Agree with all 3.  However, a CPS may require acceptance
actions that are not required by the CMP technical
specification.

If the CPS requires the EE's UA to validate EE's certificate
as a condition of acceptance, the UA will need sufficient
information from some source to perform the validation.
CMP, or PKIX operational protocols, or offline operations
could provide that information.

It's up to an accrediting body, not the IETF, to determine
if all accreditable CPSs must require (2).

Dave



> From: Peter Williams <peterw@valicert.com>
> 
> Alex,
> 
> We have seemingly cleared up or determined
> three technical points from the discussion.

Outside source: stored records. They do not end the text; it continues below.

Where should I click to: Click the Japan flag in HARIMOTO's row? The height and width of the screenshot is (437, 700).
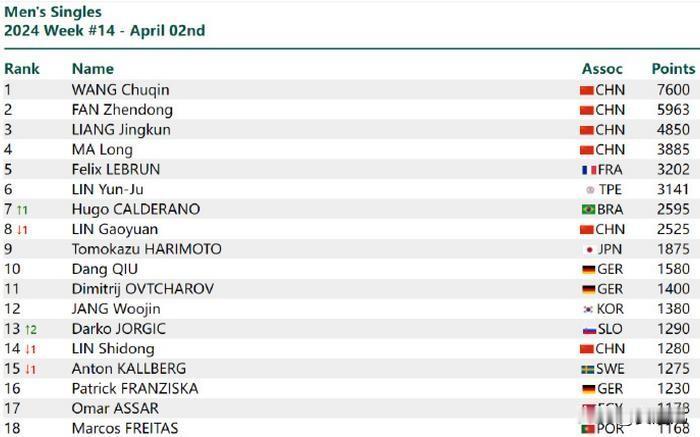tap(589, 250)
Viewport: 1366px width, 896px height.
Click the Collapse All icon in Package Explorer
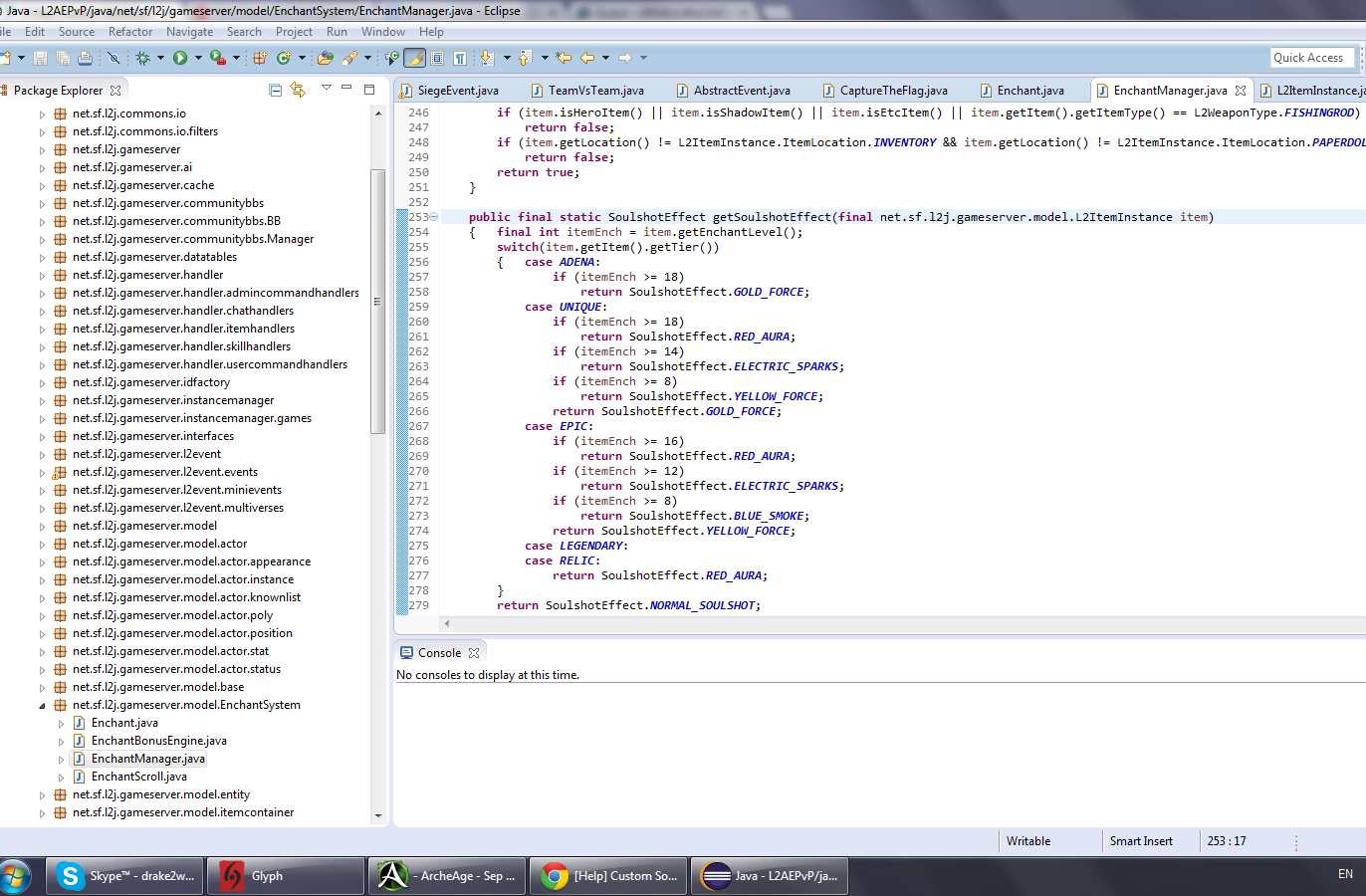click(x=276, y=89)
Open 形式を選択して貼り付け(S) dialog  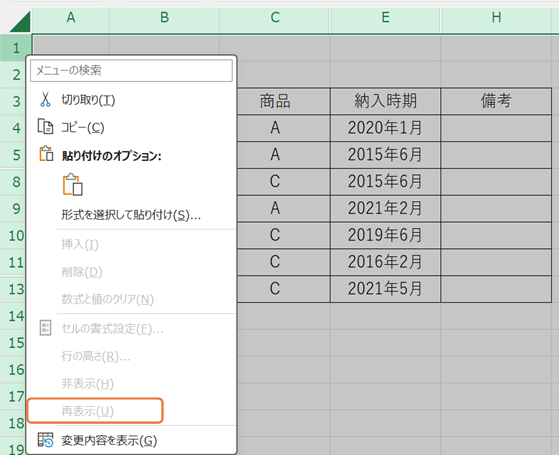(131, 215)
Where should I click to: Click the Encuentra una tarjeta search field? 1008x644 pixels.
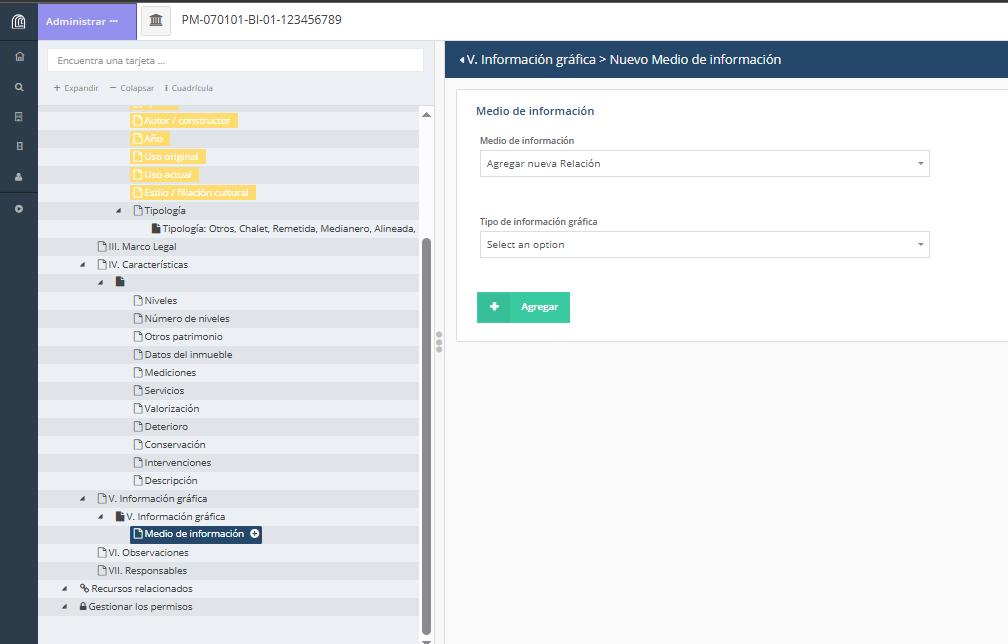pos(235,61)
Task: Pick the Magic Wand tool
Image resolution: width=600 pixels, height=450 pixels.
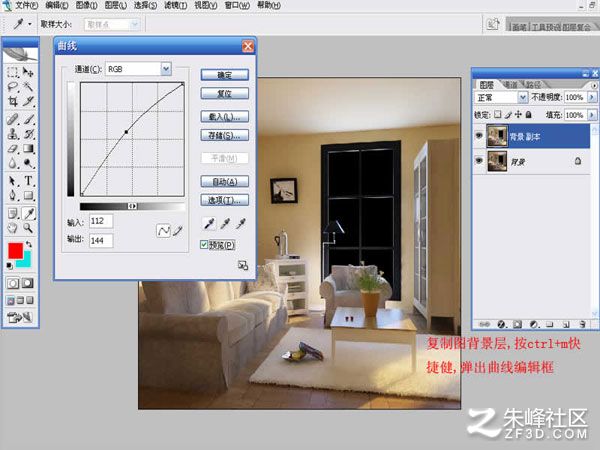Action: [28, 86]
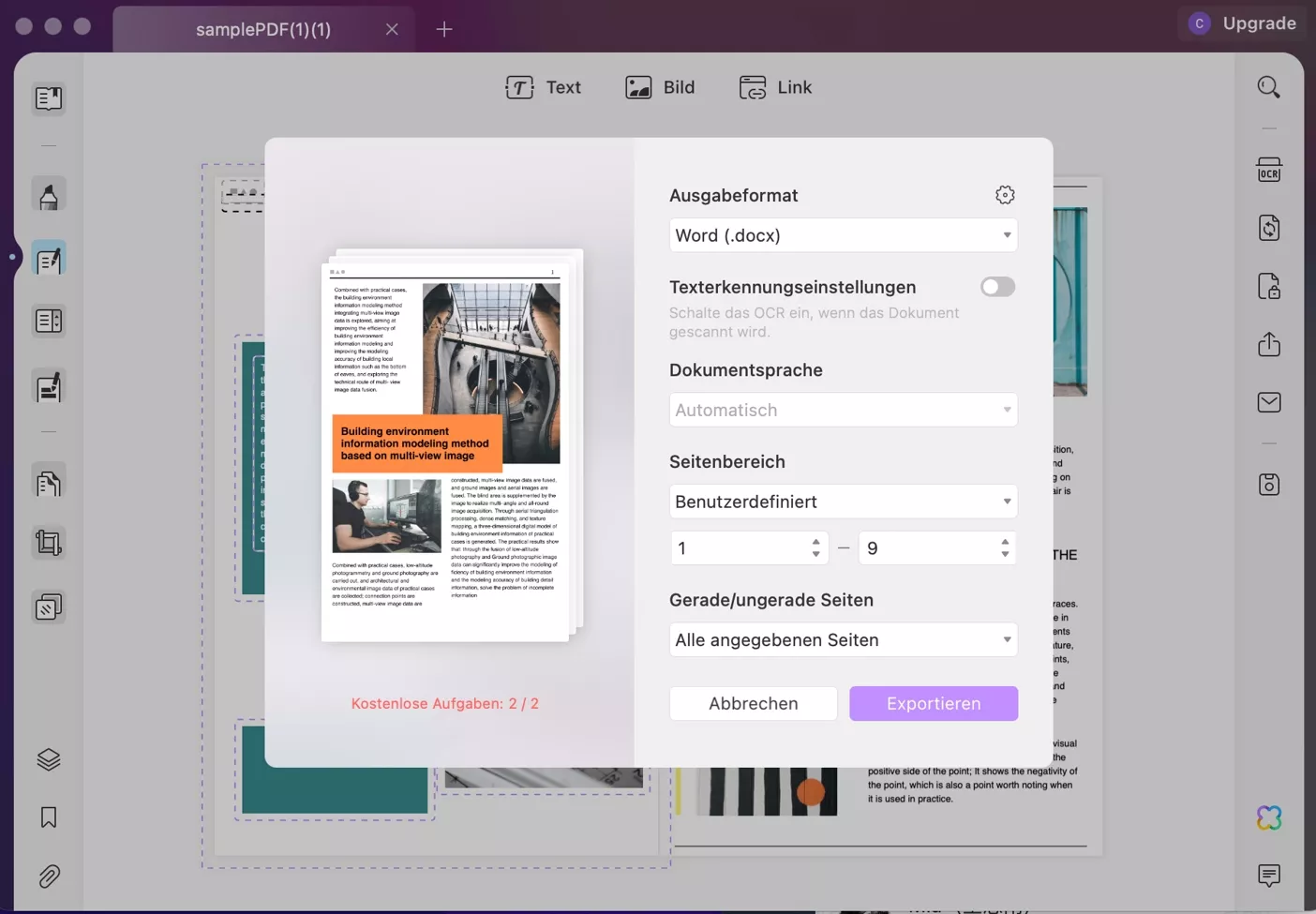Click the Exportieren button
Viewport: 1316px width, 914px height.
(933, 703)
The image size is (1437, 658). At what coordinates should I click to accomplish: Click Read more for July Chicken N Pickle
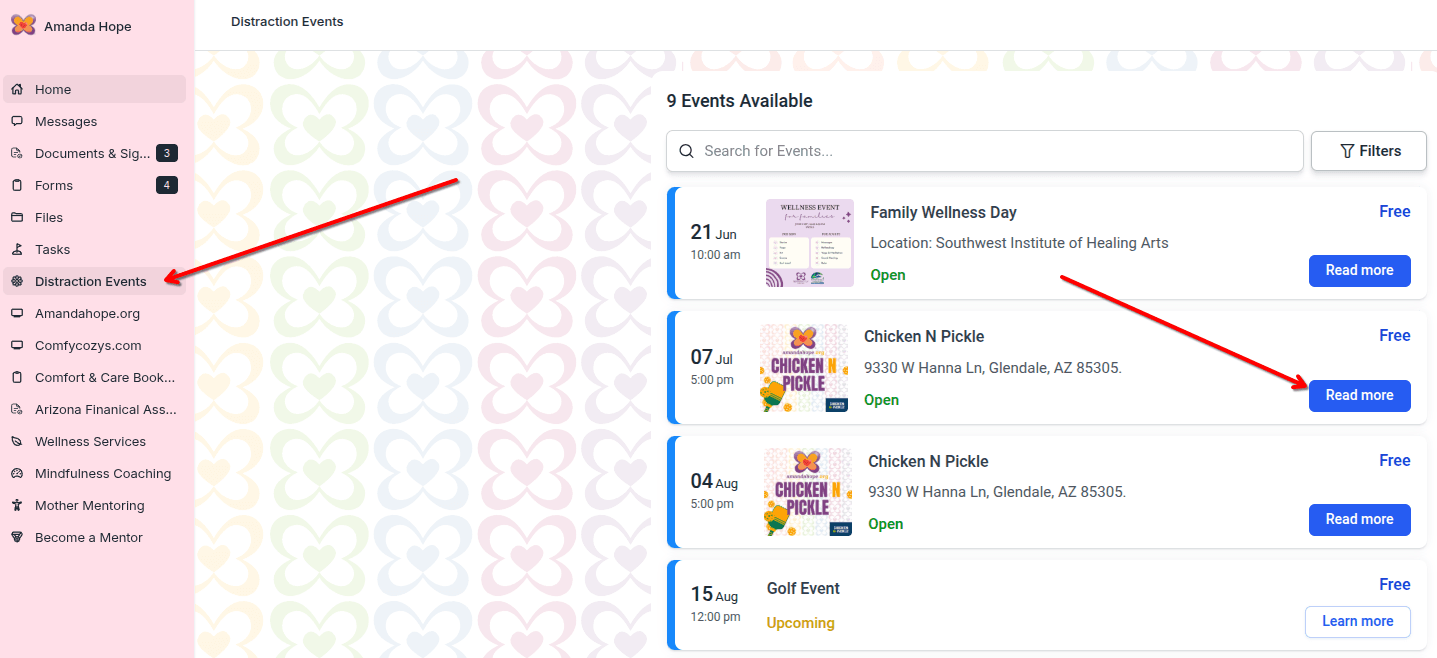pyautogui.click(x=1359, y=395)

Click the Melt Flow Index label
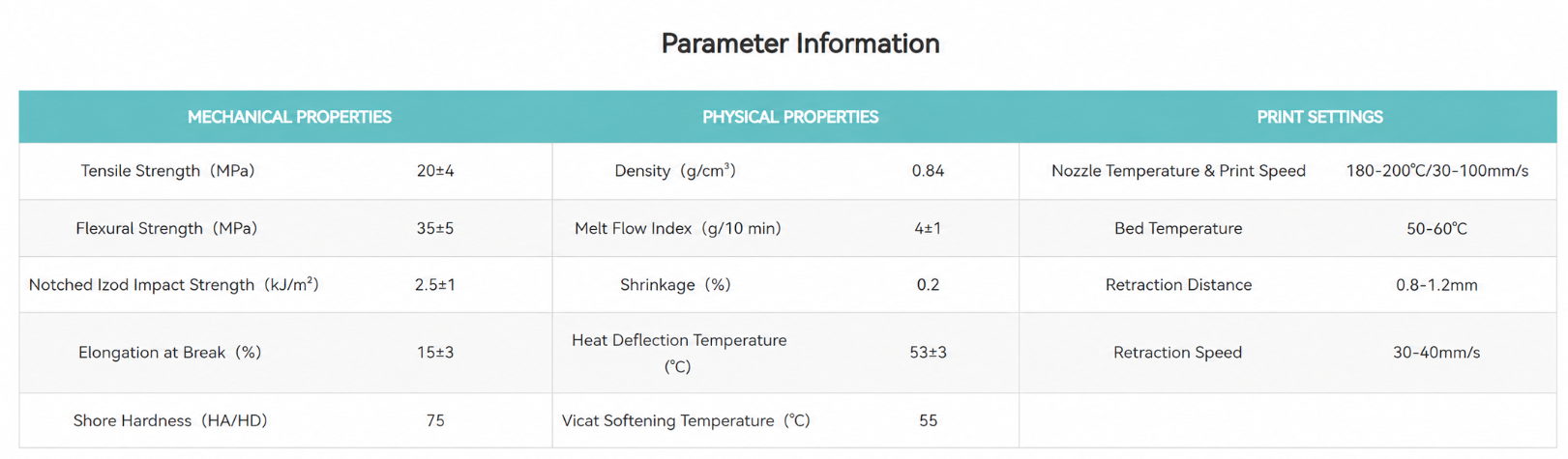pyautogui.click(x=677, y=229)
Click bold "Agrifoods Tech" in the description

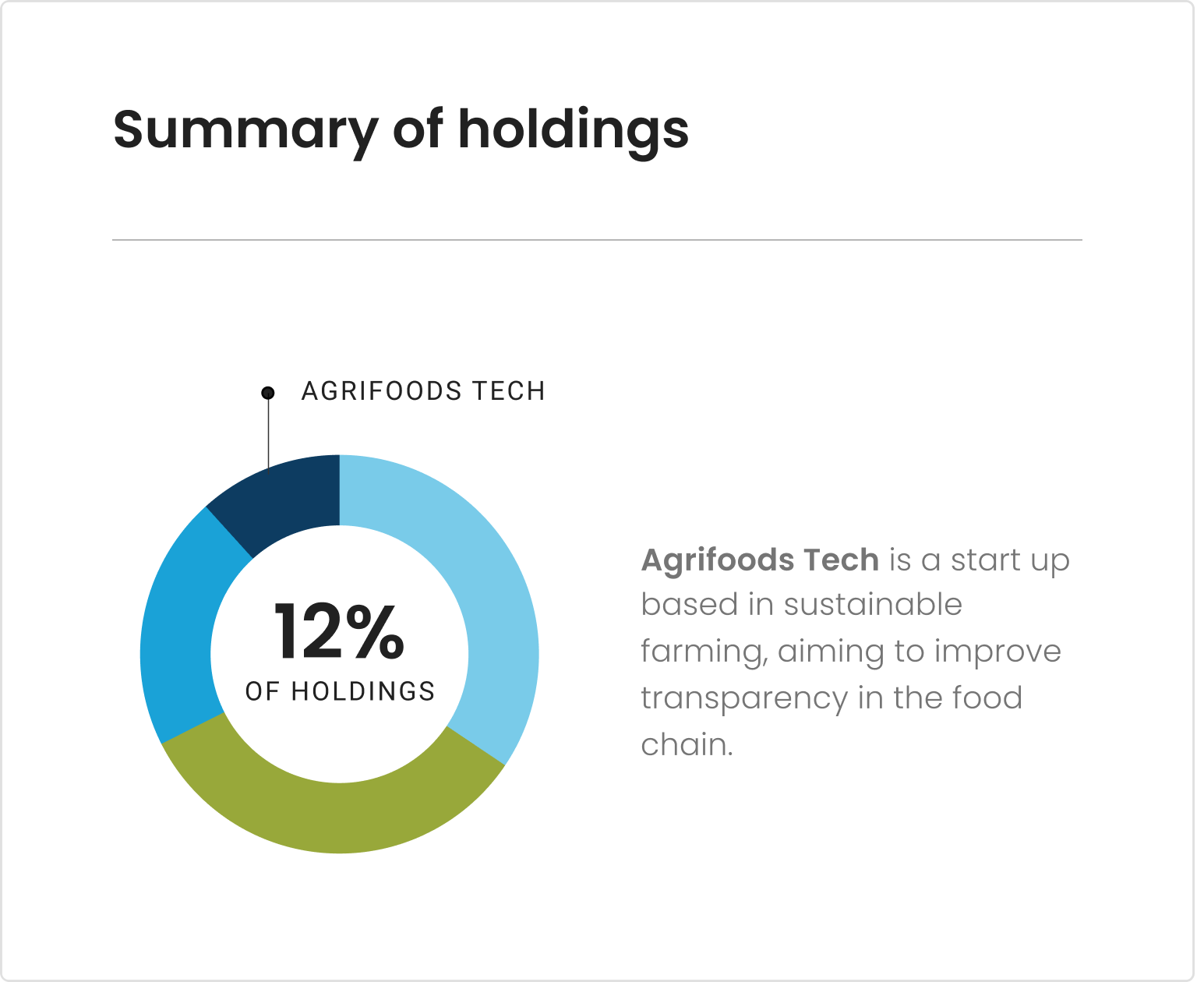pos(760,560)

Do
> say if any description below is not
> correct - in your view.
> 
> (1) a CMP responder does not need to send any
> particular cert path to the subscriber, when
> returning the EE cert for EE acceptance. The UA
> should not assume presence of any particular
> certs, including the CA cert or any superior
> certs in the domain's trust network, in the 
> message field in discussion. Futhermore, any
> certs that are sent are in bag order.
> 
> (2) According to CMP designers, the UA does not
> need to verify the signature of the 
> EE certificate upon initial receipt (which
> in many enrollment circumstances will constitute the
> moment of making an acceptance determination.) Such
> UA does not therefore need any certificate
> paths or CRLs ( or othe status source) at that 
> point in time.
> 
> (3) CMP's CRL retrieval service is not meant
> to be a PKIX operational protocol. It is not
> clear if a conforming CMP implementation and CA
> will provide this facility.
> 
> Peter.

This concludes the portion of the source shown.